The synergy here is fascinating. The Rosetta Stone, one of the most impressive objects in the British Museum when you realize what you’re looking at, contains inscriptions that include Egyptian hieroglyphics, Demotic and classical Greek. The Greek, readily understood by linguists, helped researchers unravel the meaning of the hieroglyphics, a pioneering task performed 200 years ago at the hands of Jean François Champollion and Thomas Young, the latter (in the spirit of his time) both physicist and physician. Since those days, the term ‘Rosetta Stone’ has always referred to a key that unlocks a previously undecipherable mystery. Placing a disc from the Rosetta Project, which is building an archive of all documented human languages, aboard a spacecraft headed for a comet dovetails nicely with this theme.

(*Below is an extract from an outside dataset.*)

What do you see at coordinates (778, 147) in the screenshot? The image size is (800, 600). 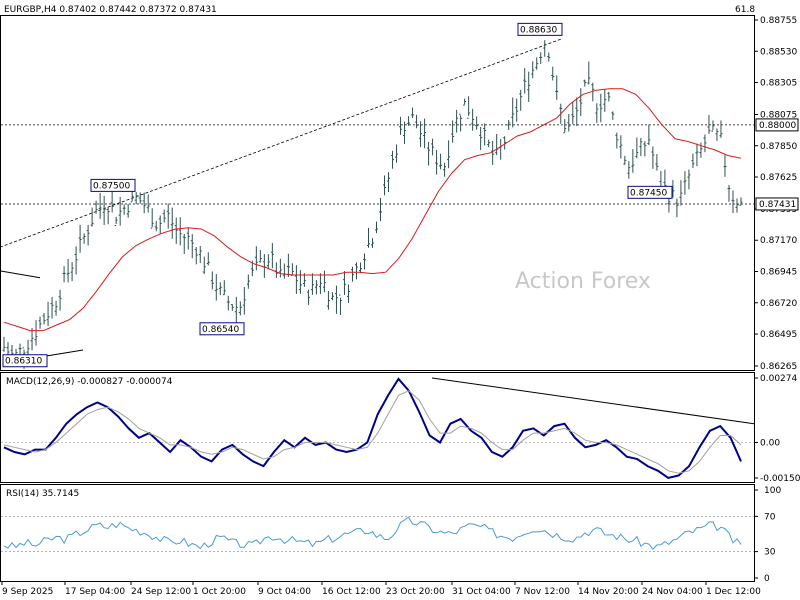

Image: The Rosetta Stone on display at the British Museum in a somewhat less frenetic era. We can hope (but not assume) that future generations need no comparable find to decipher languages that are dying in our own century. Credit: Getty Images.

Now Rosetta (the spacecraft) appears to be doing quite well. A trajectory correction maneuver was carried out on the 14th of August using optical tracking data of asteroid 2867 Steins. The vehicle will conduct a flyby past the asteroid next month at a distance now estimated to be 800 kilometers, although we’re learning as we go, according to Trevor Morley, who leads the Rosetta Flight Dynamics Orbit team at ESOC, Darmstadt, Germany:

“The closer we get to Steins, the more accurate our knowledge of the asteroid’s position relative to Rosetta will be. Thanks to Rosetta’s cameras, we will obtain increasingly precise measurements that will allow us to adjust again, if necessary, Rosetta’s orbit for an optimal asteroid encounter.”

Thus more trajectory maneuvers are possible in late August and early September. Closest approach to Steins is expected to be on September 5. As to the linguistic aspects of Rosetta, I see that the first version of the complete Rosetta Disk (the one aboard the spacecraft being an earlier iteration) has now been shown to the public. It contains on a 3-inch diameter nickel disk information on over 1500 human languages in 14,000 pages of text and images, all of which can be read at an optical magnification of 750x. More in this San Francisco Chronicle story.

The Rosetta Project involves not only the Long Now Foundation but also the National Science Foundation, Stanford University Libraries and the National Science Digital Library. And as you would expect, the spheres created by Rosetta are designed to last for a long time, at least 2000 years. As languages, particularly tribal dialects, are increasingly lost in the modern era of advanced telecommunications, we also lose ways of looking at the world that are expressed in particular idioms and metaphors, not to mention the linguistic structures that help us make sense out of how a culture views the world.

Why, in an era when we are landing on comets, do we need to be concerned about securing information for 2000 years and more? The assumptions behind the question are their own answer: We have grown so accustomed to believing that the arrow of progress points ever upward that we forget how tenuous a thing civilization can be. Yet in the larger scheme of things, the 1600 years that have passed since Alaric’s Visigoths entered Rome is but the blink of an eye. What wouldn’t we give for a preserved Library of Alexandria, or survivals of some of the abundant literature of medieval Europe that did not make it down to us in manuscript form?

We have to wish that our own civilization falls victim to no future dark age, but the danger signs, particularly in terms of nuclear proliferation, are all around us. The view from here is that civilizations walk a very narrow path in making their way up to Kardashev Type 1 status, a dangerous trek that can witness the death of all our aspirations or see us emerge on the other side with a power and mastery of Solar System resources we can hardly imagine today. Projects like Rosetta — both spacecraft and disk — remind us that we live within a historical context that shows us both outcomes, and contains both warning and hope.